(Clearwisdom.net) I had a small issue at work today with an anonymous performance evaluation. The first feedback I got said, "Clumsy work, and troublesome." My heart fell for a second. I felt something was not right. The second feedback I got stated, "Very frank." I felt a bit happy and thought, "I'm sure it was A who said a good word about me. I'll treat A well in the future. I'm sure it was B who said bad things about me, I've had it with her!" But then I became immediately wary and knew my thoughts were wrong. Master's words immediately came to mind,
"For a cultivator, all the frustrations he comes across among everyday people are trials, and all the compliments he receives are tests." ("A Cultivator is Naturally Part of It" from Essentials for Further Advancement)
I realized this was a test for me, and I needed to raise my xinxing. Recalling my first reaction, I looked inside and found many attachments: my strong attachment to recognition, hearing compliments and not liking criticism. My reaction showed my desire for recognition and reputation, and another attachment--strong emotions. I treated people according to ordinary people's mentality. I would treat a person well if he/she treats me well; otherwise I would treat them so-so. I lacked a compassionate mindset. Nevertheless, reading my colleagues' feedback created such a huge reaction in me. I really had a severe setback in my cultivation.
Reflections over the next few days made me aware that my looking inward had merely amounted to a superficial examination of my thoughts. I often tended to say something when I saw others' good or bad actions and did not check myself to see if I had the same issue when I saw others' shortcomings. Reading Master's lectures also gave me the impression that this applied to others, but not me. This put me outside of Dafa. Whenever I read the Fa, I should put myself in the Fa and not exclude myself from the Fa; that is true cultivation.
In addition, sometimes my work was clumsy, like my coworker pointed out. I had this problem since childhood, but now it was impacting my validation of Dafa. Because I do things a bit carelessly, other practitioners don't really trust me. Whenever they give me truth-clarifying materials, they always remind me to pay attention to security. My attitude of doing things could impact the relationship among practitioners. Who wants to be around a person who is not focused? I would not want to go with an unconcerned person either to validate the Fa. My manner created big pressure for practitioners.
Digging deeper, I found that my unconcerned way of doing things and clumsiness is due to my attitude and mindset. I was not responsible to Dafa and to sentient beings. I lacked taking responsibility and accountability in my life.
I was born in China in the 1980's, when Communist culture prevailed, and had no education pertaining to traditional culture. My parents have been through many political movements in their lives and were afraid of such things. They learned how to survive under Communist rule. This survival skill gave them a self-centered mindset. They only taught me how to study well and obey the leaders, but never taught me to be responsible, not even basic responsibilities. If someone in China is truly responsible to the country and to others, this could lead them to be confronted with a dangerous situation. That is why, since childhood, my parents only taught me how to protect myself and never taught me to be a truly responsible person.

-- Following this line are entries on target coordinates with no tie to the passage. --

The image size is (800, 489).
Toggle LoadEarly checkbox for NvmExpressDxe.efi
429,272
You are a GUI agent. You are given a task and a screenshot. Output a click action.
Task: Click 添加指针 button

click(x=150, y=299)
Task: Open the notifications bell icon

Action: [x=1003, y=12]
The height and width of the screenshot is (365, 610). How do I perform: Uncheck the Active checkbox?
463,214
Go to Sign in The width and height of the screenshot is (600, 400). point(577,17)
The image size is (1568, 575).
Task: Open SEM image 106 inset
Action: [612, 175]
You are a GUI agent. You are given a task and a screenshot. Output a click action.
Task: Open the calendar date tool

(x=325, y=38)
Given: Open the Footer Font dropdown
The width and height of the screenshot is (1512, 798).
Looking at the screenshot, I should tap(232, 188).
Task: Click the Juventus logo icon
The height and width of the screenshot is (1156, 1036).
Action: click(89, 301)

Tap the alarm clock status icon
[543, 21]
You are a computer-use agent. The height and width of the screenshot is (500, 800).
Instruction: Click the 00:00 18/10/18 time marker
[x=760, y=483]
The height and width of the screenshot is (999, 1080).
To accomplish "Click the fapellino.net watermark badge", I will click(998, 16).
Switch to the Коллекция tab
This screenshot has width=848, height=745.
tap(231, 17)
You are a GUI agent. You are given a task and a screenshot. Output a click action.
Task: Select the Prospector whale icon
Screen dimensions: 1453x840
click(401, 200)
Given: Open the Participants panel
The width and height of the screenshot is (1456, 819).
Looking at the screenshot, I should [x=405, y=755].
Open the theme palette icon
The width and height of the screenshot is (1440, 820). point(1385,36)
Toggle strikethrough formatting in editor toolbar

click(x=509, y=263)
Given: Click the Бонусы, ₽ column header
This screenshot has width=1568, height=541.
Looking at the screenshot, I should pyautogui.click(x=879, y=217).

Reading another practitioner's article on responsibility the other day made me aware of this issue at the right time. Because I lacked responsibility, I could take things for granted; when doing truth-clarifying work I lacked a pure mindset, thinking as long as I was doing it, I was okay.
I have wasted much time after thousands of years of waiting, simply because I was irresponsible. This led to many attachments and issues I had not been aware of. After I thought this through, I sent righteous thoughts to clean up the bad things inside me and determined to do well in the future.
This is my personal experience and understanding; please compassionately point out any shortcomings.